The corporate accelerator movement is gathering steam, about 50 delegates heard at our GCV Corporate Accelerator Unconference the day before Global Corporate Venturing’s main symposium. This interactive event was held at London’s Rainmaking Loft, base of operations for our event partner Startup Bootcamp. Best practices were shared among in-house corporate accelerator executives, independent accelerator managers who work with large corporations, and corporate venturing and innovation executives.
Unconference coordinator Trevor Owens, founder of Javelin, and senior corporate executives from the corporations such as Microsoft, Unilever, BMW and UPS, brainstormed with other attendees, some from accelerators such as 500 Startups and Cable Labs. The three-hour afternoon session generated multiple thoughts on what could be done to ride the upward trend in corporate acceleration.
GCV Analytics and training organisation Kauffmann Fellows presented initial findings on a joint research project which identified 106 in-house corporate accelerators, up 20% over the past year. There are also many more independent accelerators working widely with corporations, and many in-house corporate accelerators which are under the radar, keeping a low profile in the public domain, as was discussed on the day.
These numbers look set to rocket.

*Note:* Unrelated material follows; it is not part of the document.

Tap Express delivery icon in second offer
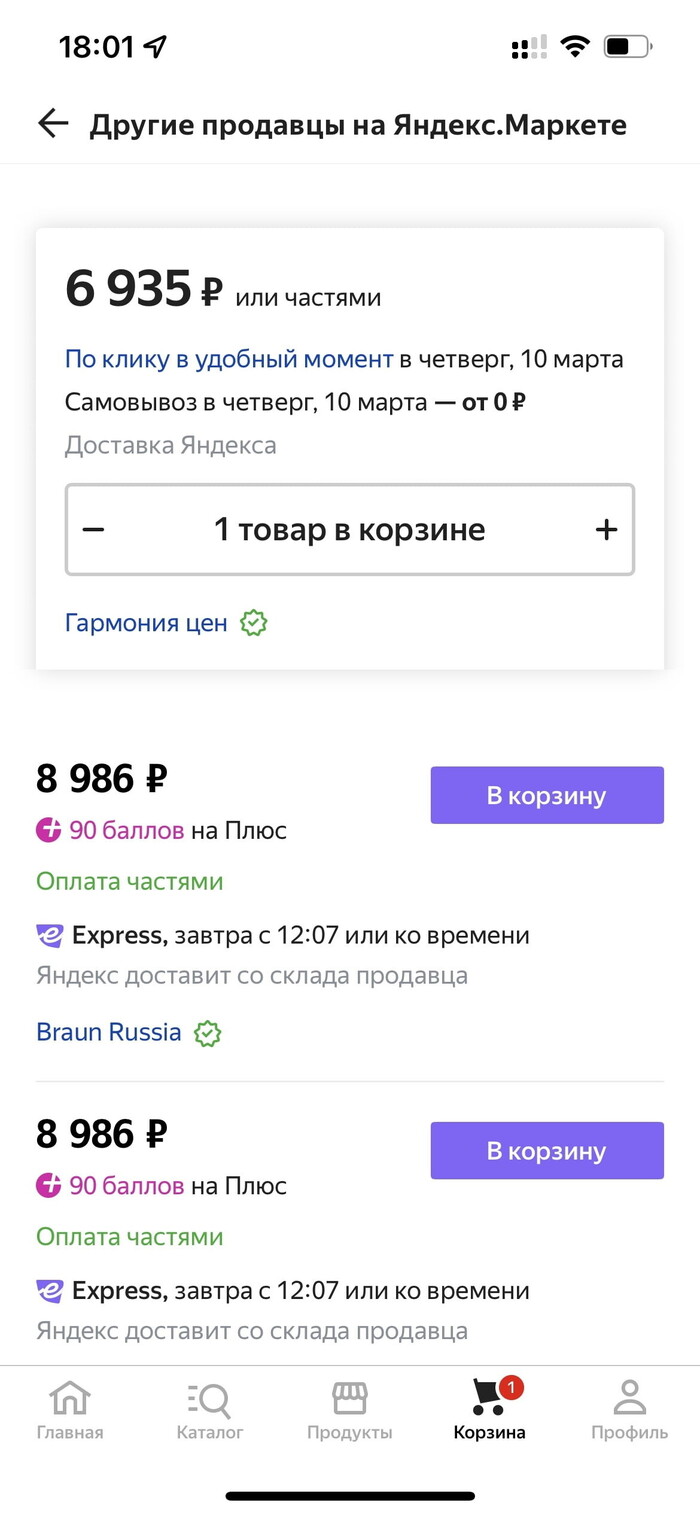This screenshot has width=700, height=1515. pos(50,1291)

Zack Weisfeld, general manager of Microsoft Ventures Global Accelerators, said after the unconference: “It is amazing to see how many top CVCs are planning to open an accelerator.”
Weisfeld sparked one of the key debates of the event as he laid out Microsoft’s “scalearator” model of corporate acceleration in a keynote – it seeks to be the “glue” between a seed-funded startup on its way to raising series A funding, rather than working at an early stage. This squares with audience comments during the day that more standard accelerator cohorts often operate at too early a stage for large corporations to understand how to engage.

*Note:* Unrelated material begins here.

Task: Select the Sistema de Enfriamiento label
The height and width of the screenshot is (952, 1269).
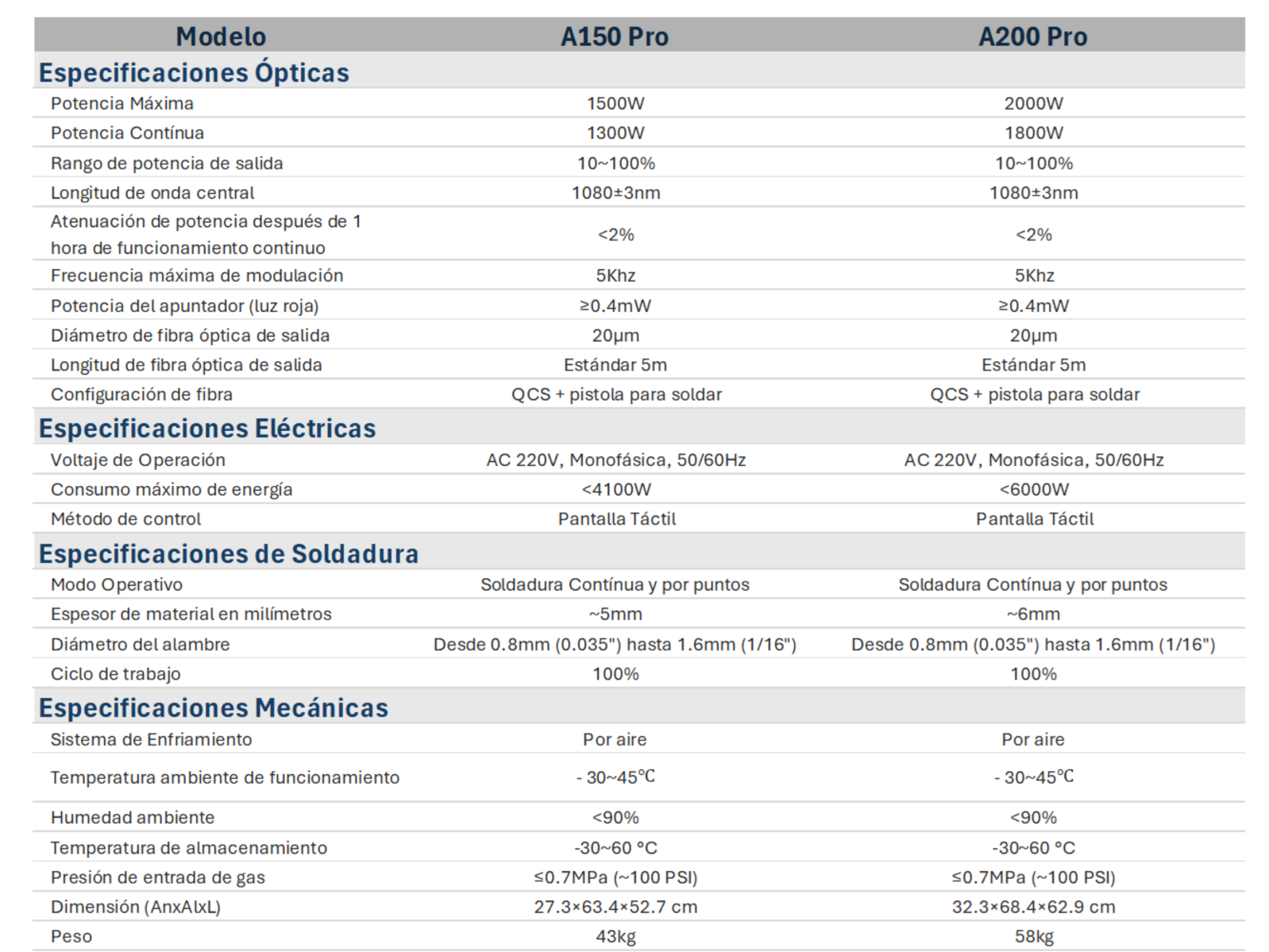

Andy Shannon, head of global operations at host accelerator Startup Bootcamp, stimulated a sharing of the pain in the corporate-to-early-stage startup collaboration, as he laid out the difficulties in finding corporate partners to engage with startups. He and the audience shared multiple stories about the churn in corporate executives working with startups, and how hard it was to advise fast-moving early-stage entrepreneurs on extracting value from a relationship with corporations.
John McIntyre, of Kauffmann Fellows, who presented The Changing Shape of Venture Capital Markets, a report produced with GCV Analytics, also shared his experiences, having run the Citrix Startup Accelerator, now shut down. This led to discussion about how to make corporate accelerators a long-term phenomenon, as many last only three to four years or even less, as management engagement subsides.
Bruce Dines, of Liberty Global Ventures, explained why Liberty and its subsidiary, Virgin Media, had created the Virgin Media accelerator in conjunction with TechStars, in an example of the powered-by model of acceleration.
D-Raft, a central and eastern European accelerator, another partner of the event, moderated a panel with Weisfeld, Jeremy Basset, of Unilever Foundry, a startup engagement business of the Anglo-Dutch consumer goods company, and UK-based research agency Nesta.
Delegates also heard from other independent executives, such as Henry Lane Fox, of Founder’s Factory, which revealed it looks to engage only with corporations that have CEO-level involvement in the factory, and Liberty Mawhood, of L Marks, who explained how it was developing accelerators for companies such as UK retailers John Lewis and Top Shop.
GCV chief operating officer Tim Lafferty interviewed Cassandra Harris, of startup factory VentureSpring, who talked about its partnership with corporates such as IBM.